What is more, Plant and Clapton and others have also become museum pieces of a certain sort, as Rock music itself becomes another artifact of a passing cultural style. And they have much to say about the Blues and Jazz music that inspired their own styles, for they were its inheritors.

People in New Orleans were also complaining about the cost of Jazzfest – the day ticket I bought was $70 – and it was certainly the case that the crowd was upscale and almost all white. The crowd did not resemble New Orleans at all. It was mostly tourists, in fact.

I consider it one of the marks of a great Metropolitan culture to make its cultural riches accessible to its poor citizens, and I think the same should be done with Jazzfest, but I can say that there is no doubt that even as it is this great musical gathering benefits the city in myriad ways, not only as a massive local moneymaker: it employs almost all the great New Orleans acts, who are all invited, and brings them into close contact with many of the world’s great musicians, who come to perform and also to listen. And all these musicians fill the bars and clubs too, putting on all kinds of cheap shows, which all the New Orleans residents have stories about: being in the bar that night when Robert Plant came in and performed, or Mick Jagger, or Wynton Marsalis.

As for me, I pronounced myself happy with the day, and rode my bike on back to catch up with Johnny Angel.

As Long As There’s Love and Delight.

07-Jun-14

From Arcadian Books I headed for Jazzfest, well-armed with sunblock and big cowboy hat. Jazzfest is the last of the great New Orleans festivals, and it ushers in the hot weather. I’ve never been in New Orleans in the summer, but a friend from the city, who is not given to exaggeration, said simply of it, “Oh John, it’s horrible. It’s really horrible.” Jazzfest is a kind of prophecy of it: the festival is held at a wide-open racetrack, where there is no shade, and sometimes you just marvel at the heat: a forerunner of the breathless, windless, swampy inferno New Orleans becomes as the temperature slowly climbs. Everyone feels it: the crowd labors with a kind of reptile slowness, and the performers, who are rather obliged by their work to expend energy, just sweat and sweat. Of course it is sensual in its own way, though it is amazing, for us New Yorkers, to see all one’s motivation gone, and so quickly.  Even in the earliest morning, by late April in New Orleans you wake up sweating in the soft air, and you find yourself unwilling to do anything at all: you just hope that if you lay in bed long enough it will get cooler somehow. If the sun comes in your bedroom window you fry in its hot light. The city’s activity starts to move to the shade, or wait for night. Jazzfest offers neither, and the only viable alternative is airy clothing (my oh my the ladies do not wear very much), very large hats, and a great deal to drink.

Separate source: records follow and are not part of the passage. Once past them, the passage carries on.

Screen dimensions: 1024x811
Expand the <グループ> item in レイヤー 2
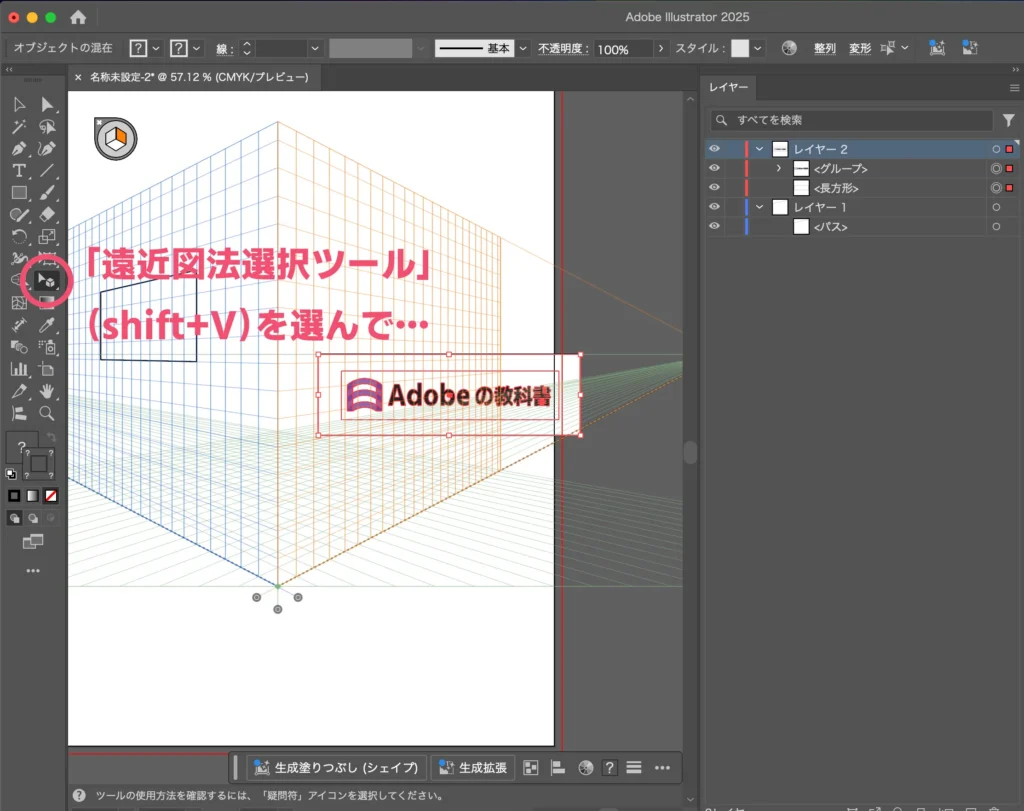coord(777,168)
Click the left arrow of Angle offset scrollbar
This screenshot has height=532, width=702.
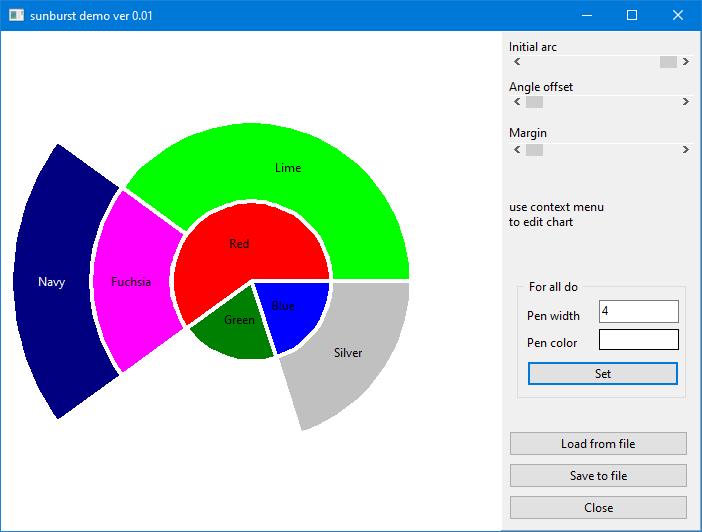click(x=517, y=101)
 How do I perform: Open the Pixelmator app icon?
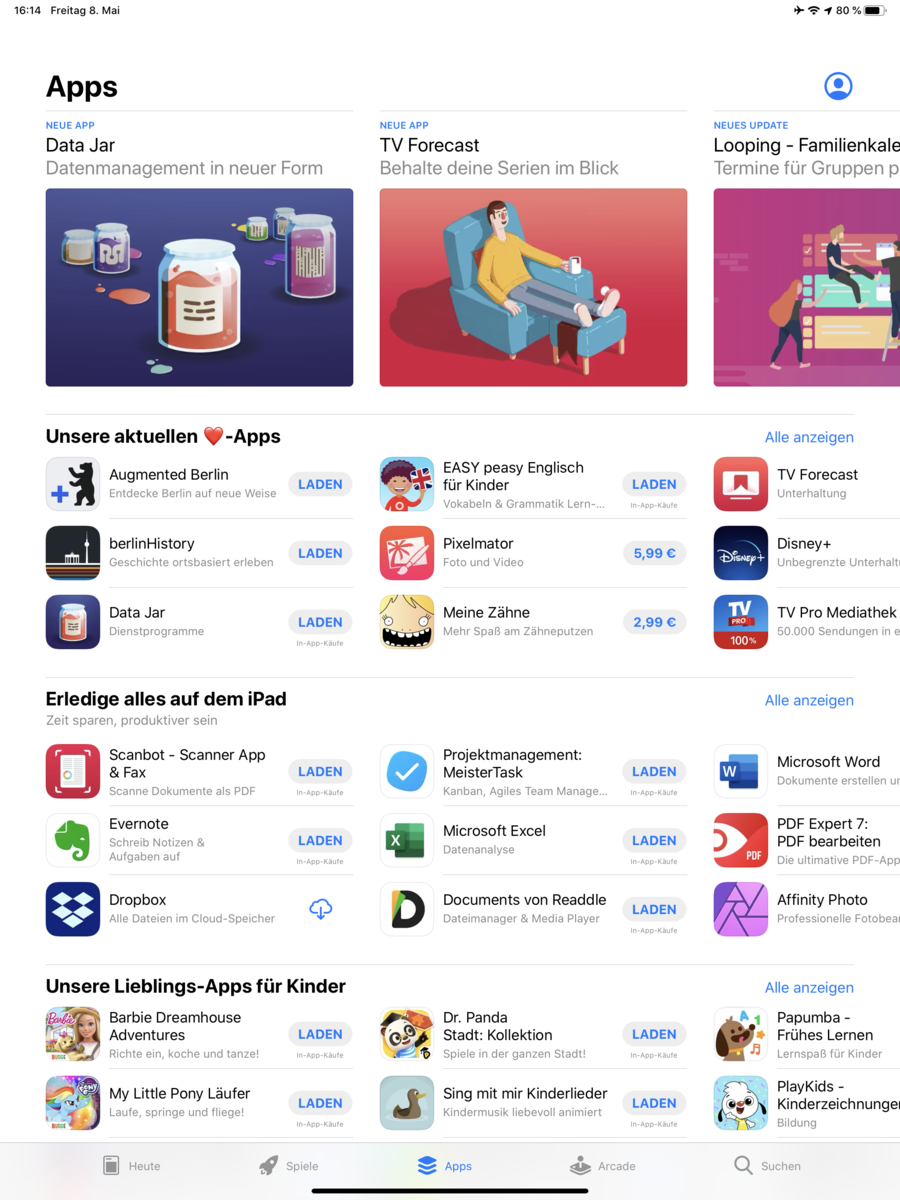(407, 553)
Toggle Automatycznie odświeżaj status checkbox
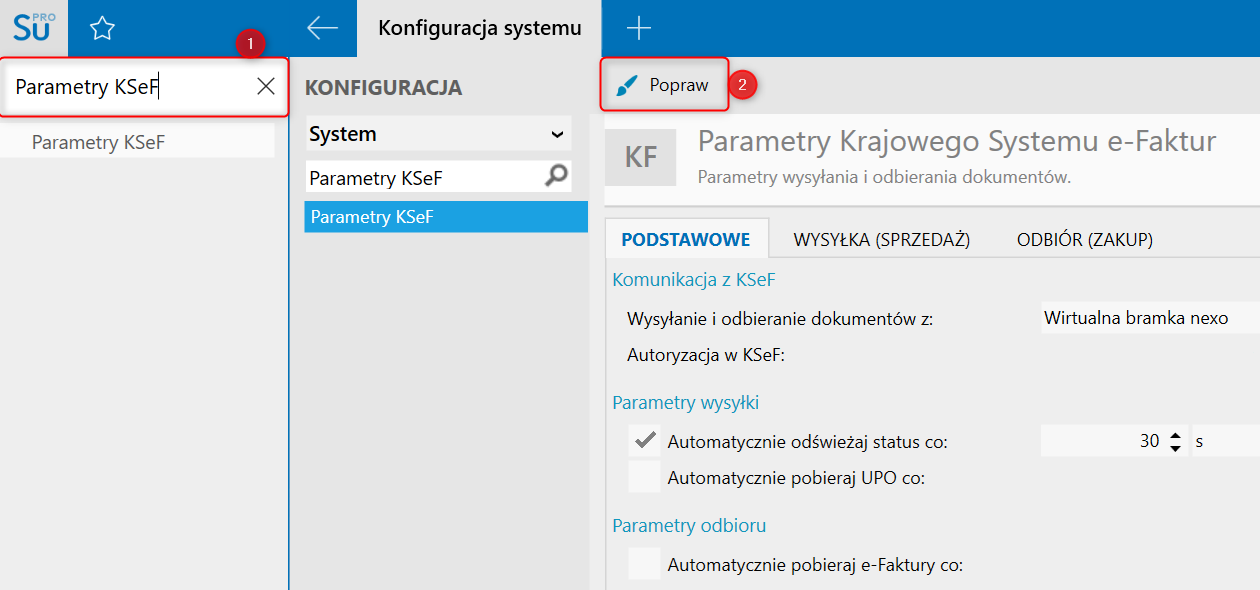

You can spend a great deal of time wandering from place to place at Jazzfest, but I was something of a New Orleans veteran and knew to hit a few things and make sure they were good ones. I stopped in the Gospel tent – but only briefly, you can get Gospel music that good in most of the black churches of the South, and there you get it in its proper context; I passed by the Blues tent, which has gotten too popular – can’t ever see anything in there; and headed to see Kermit Ruffins. Ruffins is a New Orleans standard: not a genius, but journeyman performer who represents true New Orleans brass, which is a popular music and does not need to take itself too seriously. My own conceptions of “Jazz” had, before New Orleans, been corrupted a bit by its more dour and artful and New Yorky practitioners like Miles Davis and John Coltrane, who are about as fun as Tolstoy at a Superbowl party. In New Orleans five tuba players can get up and dance around with umbrellas on their heads and feather boas on and call it “Jazz.” Kermit Ruffins was a bit more artful than that, but definitely in that school. You knew that if his band showed up to your party it’d be to make sure everyone had a good time. For years Ruffins has done regular weekly shows at chosen venues in the city, while also doing irregular shows that involve him cooking barbecue while performing onstage.

And he was great at Jazzfest as usual, alive and vibrant and funny, and lighthearted in the true New Orleans tradition (Ruffins is a native). When I see this New Orleans culture, I think of the words of Anthony Wells, a New Orleanian interviewed by Daniel Baum after Hurricane Katrina. Wells’s father was from New Orleans, and they moved back from the West when Wells was a child:

Then one day I woke up from a nap in the backseat and everything was green. I mean like green. Water everywhere. It looked like we were driving over water that had this thin skin of grass on top, like if you scraped up a spoonful of grass you’d find water underneath. And that spooky Spanish moss shit hanging from the trees – you ever see that? Like you’re in a horror movie. Green. And my dad’s music came on the radio. You should have seen my parents, man. Like they got their groove back. ‘Here we are. We’re in New Orleans,’ my dad says, and I’m seeing it, this place I been dreaming about. It’s all jam-packety, pretty old houses lined up one beside the other, each one a different color, with curlicues and flowers, and man, streets just full of people. White people, black people, mixed-race people, all jumbled up together and walking. Music right on the sidewalk and everything, and I don’t mean like one nigger with a guitar, but a whole band and drum set and everything, like the whole city is a big party. I’m looking out the window, eyes big as saucers – eight years old – and I’m thinking, this is a whole different way to be a Negro; I’m thinking, this is where Daddy gets his groove.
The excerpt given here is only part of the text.